Exercise goal:
Write out all the material verbatim, line by line.
━━━━━━━━━━━━━━━━
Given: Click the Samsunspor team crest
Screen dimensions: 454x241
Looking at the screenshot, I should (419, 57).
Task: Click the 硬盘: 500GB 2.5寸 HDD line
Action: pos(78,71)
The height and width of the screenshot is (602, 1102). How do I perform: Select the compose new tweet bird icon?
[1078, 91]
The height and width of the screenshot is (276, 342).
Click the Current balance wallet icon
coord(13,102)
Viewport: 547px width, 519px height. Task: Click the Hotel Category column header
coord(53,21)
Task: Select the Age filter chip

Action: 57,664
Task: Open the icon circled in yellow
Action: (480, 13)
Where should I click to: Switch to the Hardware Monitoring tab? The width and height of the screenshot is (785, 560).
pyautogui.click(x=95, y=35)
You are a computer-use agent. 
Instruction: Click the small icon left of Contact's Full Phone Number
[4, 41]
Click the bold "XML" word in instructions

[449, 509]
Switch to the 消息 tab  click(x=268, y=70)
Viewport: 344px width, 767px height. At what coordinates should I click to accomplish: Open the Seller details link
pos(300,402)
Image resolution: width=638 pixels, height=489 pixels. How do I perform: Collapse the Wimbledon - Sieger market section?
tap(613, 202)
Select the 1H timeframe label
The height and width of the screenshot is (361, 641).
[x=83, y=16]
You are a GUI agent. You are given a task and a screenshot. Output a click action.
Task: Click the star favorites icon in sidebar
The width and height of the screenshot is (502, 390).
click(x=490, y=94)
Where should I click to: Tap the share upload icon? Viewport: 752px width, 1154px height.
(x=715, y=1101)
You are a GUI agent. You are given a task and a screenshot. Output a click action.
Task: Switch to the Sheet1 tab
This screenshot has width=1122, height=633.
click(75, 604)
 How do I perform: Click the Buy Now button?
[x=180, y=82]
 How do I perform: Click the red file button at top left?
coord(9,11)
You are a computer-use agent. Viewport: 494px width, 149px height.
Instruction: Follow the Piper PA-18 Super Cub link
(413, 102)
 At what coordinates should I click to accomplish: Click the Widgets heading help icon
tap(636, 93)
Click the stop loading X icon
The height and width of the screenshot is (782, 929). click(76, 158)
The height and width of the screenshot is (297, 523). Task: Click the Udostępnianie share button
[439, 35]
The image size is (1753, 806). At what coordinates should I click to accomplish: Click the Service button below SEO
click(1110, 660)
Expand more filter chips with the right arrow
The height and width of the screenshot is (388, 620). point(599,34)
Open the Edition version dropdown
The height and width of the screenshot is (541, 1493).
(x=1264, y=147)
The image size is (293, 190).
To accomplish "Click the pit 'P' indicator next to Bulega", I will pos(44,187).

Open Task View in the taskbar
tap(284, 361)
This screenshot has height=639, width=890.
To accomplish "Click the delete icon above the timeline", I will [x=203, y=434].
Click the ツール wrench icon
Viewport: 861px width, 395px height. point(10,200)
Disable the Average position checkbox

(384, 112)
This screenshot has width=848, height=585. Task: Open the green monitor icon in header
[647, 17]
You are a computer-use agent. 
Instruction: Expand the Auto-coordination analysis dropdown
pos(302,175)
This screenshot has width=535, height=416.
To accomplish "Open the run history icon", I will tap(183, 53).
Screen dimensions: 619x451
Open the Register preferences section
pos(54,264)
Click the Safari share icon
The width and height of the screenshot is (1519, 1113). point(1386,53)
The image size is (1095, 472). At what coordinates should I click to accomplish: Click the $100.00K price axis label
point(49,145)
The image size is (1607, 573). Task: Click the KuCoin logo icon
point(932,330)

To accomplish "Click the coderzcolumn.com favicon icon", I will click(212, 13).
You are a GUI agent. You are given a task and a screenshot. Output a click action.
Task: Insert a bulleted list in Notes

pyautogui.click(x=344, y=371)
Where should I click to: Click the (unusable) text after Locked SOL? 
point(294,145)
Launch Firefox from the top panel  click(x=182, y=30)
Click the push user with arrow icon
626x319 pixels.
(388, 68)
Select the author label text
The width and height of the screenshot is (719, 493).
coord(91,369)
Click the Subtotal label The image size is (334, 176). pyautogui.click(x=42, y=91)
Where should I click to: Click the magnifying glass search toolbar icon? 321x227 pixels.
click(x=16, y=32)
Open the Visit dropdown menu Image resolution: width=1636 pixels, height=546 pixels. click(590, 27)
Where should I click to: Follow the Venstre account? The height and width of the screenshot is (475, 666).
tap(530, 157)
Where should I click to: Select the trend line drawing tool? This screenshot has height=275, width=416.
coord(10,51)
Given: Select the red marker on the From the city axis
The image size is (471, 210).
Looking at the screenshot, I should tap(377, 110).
━━━━━━━━━━━━━━━━
Solution below:
Given: Click the Samsunspor team crest
Screen dimensions: 454x241
Looking at the screenshot, I should (419, 57).
Task: Click the 硬盘: 500GB 2.5寸 HDD line
Action: pos(78,71)
The height and width of the screenshot is (602, 1102). How do I perform: Select the compose new tweet bird icon?
[1078, 91]
The height and width of the screenshot is (276, 342).
Click the Current balance wallet icon
coord(13,102)
Viewport: 547px width, 519px height. Task: Click the Hotel Category column header
coord(53,21)
Task: Select the Age filter chip

Action: 57,664
Task: Open the icon circled in yellow
Action: (480, 13)
Where should I click to: Switch to the Hardware Monitoring tab? The width and height of the screenshot is (785, 560).
pyautogui.click(x=95, y=35)
You are a computer-use agent. 
Instruction: Click the small icon left of Contact's Full Phone Number
[4, 41]
Click the bold "XML" word in instructions

[449, 509]
Switch to the 消息 tab  click(x=268, y=70)
Viewport: 344px width, 767px height. At what coordinates should I click to accomplish: Open the Seller details link
pos(300,402)
Image resolution: width=638 pixels, height=489 pixels. How do I perform: Collapse the Wimbledon - Sieger market section?
tap(613, 202)
Select the 1H timeframe label
The height and width of the screenshot is (361, 641).
[x=83, y=16]
You are a GUI agent. You are given a task and a screenshot. Output a click action.
Task: Click the star favorites icon in sidebar
The width and height of the screenshot is (502, 390).
click(x=490, y=94)
Where should I click to: Tap the share upload icon? Viewport: 752px width, 1154px height.
(x=715, y=1101)
You are a GUI agent. You are given a task and a screenshot. Output a click action.
Task: Switch to the Sheet1 tab
This screenshot has width=1122, height=633.
click(75, 604)
 How do I perform: Click the Buy Now button?
[x=180, y=82]
 How do I perform: Click the red file button at top left?
coord(9,11)
You are a computer-use agent. Viewport: 494px width, 149px height.
Instruction: Follow the Piper PA-18 Super Cub link
(413, 102)
 At what coordinates should I click to accomplish: Click the Widgets heading help icon
tap(636, 93)
Click the stop loading X icon
The height and width of the screenshot is (782, 929). click(76, 158)
The height and width of the screenshot is (297, 523). Task: Click the Udostępnianie share button
[439, 35]
The image size is (1753, 806). At what coordinates should I click to accomplish: Click the Service button below SEO
click(1110, 660)
Expand more filter chips with the right arrow
The height and width of the screenshot is (388, 620). point(599,34)
Open the Edition version dropdown
The height and width of the screenshot is (541, 1493).
(x=1264, y=147)
The image size is (293, 190).
To accomplish "Click the pit 'P' indicator next to Bulega", I will pos(44,187).

Open Task View in the taskbar
tap(284, 361)
This screenshot has height=639, width=890.
To accomplish "Click the delete icon above the timeline", I will [x=203, y=434].
Click the ツール wrench icon
Viewport: 861px width, 395px height. point(10,200)
Disable the Average position checkbox

(384, 112)
This screenshot has width=848, height=585. Task: Open the green monitor icon in header
[647, 17]
You are a computer-use agent. 
Instruction: Expand the Auto-coordination analysis dropdown
pos(302,175)
This screenshot has width=535, height=416.
To accomplish "Open the run history icon", I will tap(183, 53).
Screen dimensions: 619x451
Open the Register preferences section
pos(54,264)
Click the Safari share icon
The width and height of the screenshot is (1519, 1113). point(1386,53)
The image size is (1095, 472). At what coordinates should I click to accomplish: Click the $100.00K price axis label
point(49,145)
The image size is (1607, 573). Task: Click the KuCoin logo icon
point(932,330)

To accomplish "Click the coderzcolumn.com favicon icon", I will click(212, 13).
You are a GUI agent. You are given a task and a screenshot. Output a click action.
Task: Insert a bulleted list in Notes

pyautogui.click(x=344, y=371)
Where should I click to: Click the (unusable) text after Locked SOL? 
point(294,145)
Launch Firefox from the top panel  click(x=182, y=30)
Click the push user with arrow icon
626x319 pixels.
(388, 68)
Select the author label text
The width and height of the screenshot is (719, 493).
coord(91,369)
Click the Subtotal label The image size is (334, 176). pyautogui.click(x=42, y=91)
Where should I click to: Click the magnifying glass search toolbar icon? 321x227 pixels.
click(x=16, y=32)
Open the Visit dropdown menu Image resolution: width=1636 pixels, height=546 pixels. click(590, 27)
Where should I click to: Follow the Venstre account? The height and width of the screenshot is (475, 666).
tap(530, 157)
Where should I click to: Select the trend line drawing tool? This screenshot has height=275, width=416.
coord(10,51)
Given: Select the red marker on the From the city axis
The image size is (471, 210).
Looking at the screenshot, I should tap(377, 110).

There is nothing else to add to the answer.